18 years of Catholic and Jesuit education taught me one thing about the Adam and Eve story: don’t disobey God! Now, no doubt that is an important lesson. But intellectually when you dig deeper you find there is so much more.
The Enemy in the story became the first ‘mirror’: “look at yourself, and how poorly you compare to God; you can be so much more, if only you had this or that”. This Enemy-enabled ‘selfie’ changed Adam and Eve’s focus from God and His creations, to themselves: they immediately knew they were naked and had to hide from the God, who until that point had showed nothing but the most gentle of parental love.
The common label applied to this choice to separate themselves from God – ‘Original Sin’ – sometimes makes us think, “if only Adam hadn’t done that.” But Adam’s ability to choose – love God or love self – was critical to the relationship that he – and us – would one day enjoy with God.

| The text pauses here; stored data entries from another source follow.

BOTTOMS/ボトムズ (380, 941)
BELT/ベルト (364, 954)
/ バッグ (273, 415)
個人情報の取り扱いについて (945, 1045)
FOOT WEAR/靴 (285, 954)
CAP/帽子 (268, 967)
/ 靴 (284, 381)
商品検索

Without it he was simply another member of God’s animal kingdom.
God knew the power of that special instrument only given to Man – Love – was simply too powerful to be pointed inward. Like the empty calories of today’s processed foods, Love focused inward might make us ‘happy’ for a moment, but would rob us of the long-lasting ‘joy’ of whole-grain Love focused outward. More importantly, that sugar-high happy would become an addiction that we would struggle to withstand.
The timeless God in this story knew how it would play out. The love shared by the Trinity is a love that has no mirrors, no front-facing cameras. As He tells His love story over the next few millennia, we learn of His tireless pursuit of our love, trying to get us to look away from the mirror, to stop taking the selfies: to focus our Love outward, to Him, to His children around us.